Something new: Maui Nui Venison

Share Button
Axis deer in Hawaii. Photo provided by Maui Nui Venison.

Axis deer in Hawaii. Photo provided by Maui Nui Venison.

In recent years, more local companies and chefs have been coming up with new ways to bring invasive species to the table in a delicious way, so we all can do our part in population control. The latest is Maui Nui Venison, a company that sources axis deer from Molokai to bring an alternative red meat to the table.

Let’s step back a little bit. In 1868, eight axis deer were introduced to the island of Molokai by King Kamehameha V as something he intentionally pursued and considered “desirous to obtain.” Back then, they had no idea what invasive species would do to the environment, right? Upon arrival, the King placed a kapu (restriction) on the deer and under his protection their numbers began to grow. Its estimated that there are currently 30,000 to 50,000 axis deer on the island of Molokai. In the 1920s, brothers Frank and Harry Baldwin introduced a dozen deer from Molokai to Lanai. There are now about 10,000 to 15,000 axis deer on Lanai.
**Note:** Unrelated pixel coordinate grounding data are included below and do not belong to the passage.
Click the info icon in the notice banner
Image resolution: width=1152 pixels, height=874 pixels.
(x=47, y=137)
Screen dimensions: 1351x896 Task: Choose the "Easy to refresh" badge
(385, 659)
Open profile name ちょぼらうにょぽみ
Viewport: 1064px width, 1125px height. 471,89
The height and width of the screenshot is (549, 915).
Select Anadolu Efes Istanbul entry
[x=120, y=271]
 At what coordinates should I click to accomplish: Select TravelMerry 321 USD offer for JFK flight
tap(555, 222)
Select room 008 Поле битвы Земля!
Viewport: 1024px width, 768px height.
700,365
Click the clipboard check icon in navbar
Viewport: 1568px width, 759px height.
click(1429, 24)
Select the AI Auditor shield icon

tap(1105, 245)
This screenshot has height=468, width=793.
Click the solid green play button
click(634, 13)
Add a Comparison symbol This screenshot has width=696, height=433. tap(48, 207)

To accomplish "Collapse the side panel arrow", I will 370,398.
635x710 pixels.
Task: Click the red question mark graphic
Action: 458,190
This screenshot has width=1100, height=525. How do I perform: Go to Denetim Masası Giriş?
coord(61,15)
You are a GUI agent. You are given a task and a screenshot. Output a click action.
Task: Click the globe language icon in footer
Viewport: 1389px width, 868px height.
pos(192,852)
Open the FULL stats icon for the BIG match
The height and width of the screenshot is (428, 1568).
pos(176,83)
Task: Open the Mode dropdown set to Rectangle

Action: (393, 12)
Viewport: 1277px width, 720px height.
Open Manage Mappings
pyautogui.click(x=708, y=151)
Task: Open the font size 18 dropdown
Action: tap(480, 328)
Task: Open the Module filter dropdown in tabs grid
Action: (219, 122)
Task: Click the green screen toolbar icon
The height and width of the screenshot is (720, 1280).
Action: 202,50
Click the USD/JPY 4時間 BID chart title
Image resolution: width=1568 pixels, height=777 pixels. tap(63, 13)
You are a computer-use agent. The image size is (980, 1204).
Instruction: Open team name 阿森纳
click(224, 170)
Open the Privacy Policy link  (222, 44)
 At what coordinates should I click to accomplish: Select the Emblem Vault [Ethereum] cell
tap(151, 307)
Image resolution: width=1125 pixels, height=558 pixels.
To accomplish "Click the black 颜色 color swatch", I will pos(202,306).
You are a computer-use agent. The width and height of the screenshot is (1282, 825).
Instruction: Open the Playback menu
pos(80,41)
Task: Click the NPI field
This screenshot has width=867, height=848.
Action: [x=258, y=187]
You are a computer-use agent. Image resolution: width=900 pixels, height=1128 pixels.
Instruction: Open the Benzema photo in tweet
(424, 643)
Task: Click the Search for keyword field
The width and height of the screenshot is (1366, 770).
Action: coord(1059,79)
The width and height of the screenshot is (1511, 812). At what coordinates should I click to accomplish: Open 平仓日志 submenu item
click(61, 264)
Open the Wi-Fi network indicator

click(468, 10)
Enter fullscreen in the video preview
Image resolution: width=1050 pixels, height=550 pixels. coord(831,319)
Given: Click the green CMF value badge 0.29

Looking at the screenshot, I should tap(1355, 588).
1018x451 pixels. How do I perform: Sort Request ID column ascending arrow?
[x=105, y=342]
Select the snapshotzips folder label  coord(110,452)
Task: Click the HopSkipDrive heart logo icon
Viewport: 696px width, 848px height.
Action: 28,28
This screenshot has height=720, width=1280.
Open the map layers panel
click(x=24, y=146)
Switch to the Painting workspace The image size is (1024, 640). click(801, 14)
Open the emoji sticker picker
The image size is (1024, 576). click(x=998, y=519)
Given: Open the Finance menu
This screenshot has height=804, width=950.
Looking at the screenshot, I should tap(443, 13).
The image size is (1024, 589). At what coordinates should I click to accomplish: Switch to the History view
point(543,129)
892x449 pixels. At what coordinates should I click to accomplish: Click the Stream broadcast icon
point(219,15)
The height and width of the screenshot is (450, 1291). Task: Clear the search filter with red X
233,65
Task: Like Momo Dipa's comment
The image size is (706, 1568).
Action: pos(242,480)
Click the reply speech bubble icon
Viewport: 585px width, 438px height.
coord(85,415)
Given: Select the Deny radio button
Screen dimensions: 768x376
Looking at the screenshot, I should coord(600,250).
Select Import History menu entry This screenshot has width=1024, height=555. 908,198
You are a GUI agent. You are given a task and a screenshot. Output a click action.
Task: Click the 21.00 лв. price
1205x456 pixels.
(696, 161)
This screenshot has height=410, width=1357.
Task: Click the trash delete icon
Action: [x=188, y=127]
Enter Maui Nui Venison, a company founded by Min and Kimo Tuyay, and Jake Muise. They sell the various cuts of meats to restaurants and distributors, serving as a low-fat protein alternative. People are sometimes concerned about gaminess, but axis deer are known to be the least gamey of all venison meat. Axis deer in Hawaii are free to roam until the moment they are harvested, don’t deal with the stress of predators or seasons and feed on lush green grass and forage year round, an ideal combination of factors that give their product high-quality taste.

It’s a win-win for the environment, as well, as their efforts help control the axis deer population and thus, the adverse effects the invasive species has on the islands.

“Our goal is educate people on the health benefits of eating axis deer venison and how USDA harvesting is serving as a tool to help manage these wild populations. We want to promote eating invasive and eating local,” Min said.

Min Tuyay brought me some of their jerky to try.

Min Tuyay brought me some of their jerky to try.

They don’t sell the raw meats to consumers yet, but as a regular consumer, you can get their jerky.

My panel of taste testers, from left: Diane Seo, Kaimana Pine, and Edwina Minglana (who does not know how to smoke a cigar in real life).

My panel of taste testers, from left: Diane Seo, Kaimana Pine, and Edwina Minglana (who does not actually know how to smoke a cigar).

I randomly got some jerky-loving friends together to try it (including our own Diane Seo). I should warn you, the packages are very secure, so you’ll need a knife or scissors to cut them — you can’t just rip them open at the notches. And since the venison is super lean, there’s no grease in the package to help you slide them out. That’s a good thing! But be prepared.

Here's what the jerky looks like.

Here’s what the jerky looks like.

We all liked both jerky types, but I preferred the sticks (about $10; price varies by retailer) because they are softer, moister, and taste a lot like summer sausage. Once you get them out of the package, they’re easy to eat on the go. I liked that they were mild and had a tinge of sweetness.

The others all preferred the muscle jerky (about $12; price varies by retailer), even though it took longer to chew. They liked the stronger, peppery taste, which accentuated the meatiness. Diane doesn’t usually take snacks home, but she took this, and pretty much demolished the bag. Note that the venison sticks are comprised of shoulder and trim, and the whole muscle jerky is made of leg cuts.

In either case, since there are no preservatives, you need to eat the jerky within a couple of days and keep them in an airtight container so they don’t go bad. They didn’t last that long, anyway … I think it’s safe to say we all ate our leftovers almost as quickly as Diane did.

We were all surprised the jerky didn’t have any gamey flavor. Min said they work with the Bakke Brothers, a jerky producer in Portland, who have been making some of the top gourmet jerky in the US for years. The trick wasnt so much in the recipe, but that they are using such premium meat.

If you’re interested in trying the jerky, you can get it online or at various retailers around the state: on Oahu, Bev Mart, Fort Ruger Market, Kokua Market; on Maui, Mana Foods, Sporting Club of the Pacific, Tutu’s Pantry, Ulupalakua Ranch Store; in Hilo, Abundant Life Natural Foods, The Locavore Store, Island Naturals Market & Deli; and in Kona, Kona Wine Market, Island Naturals Market & Deli (also in Pahoa).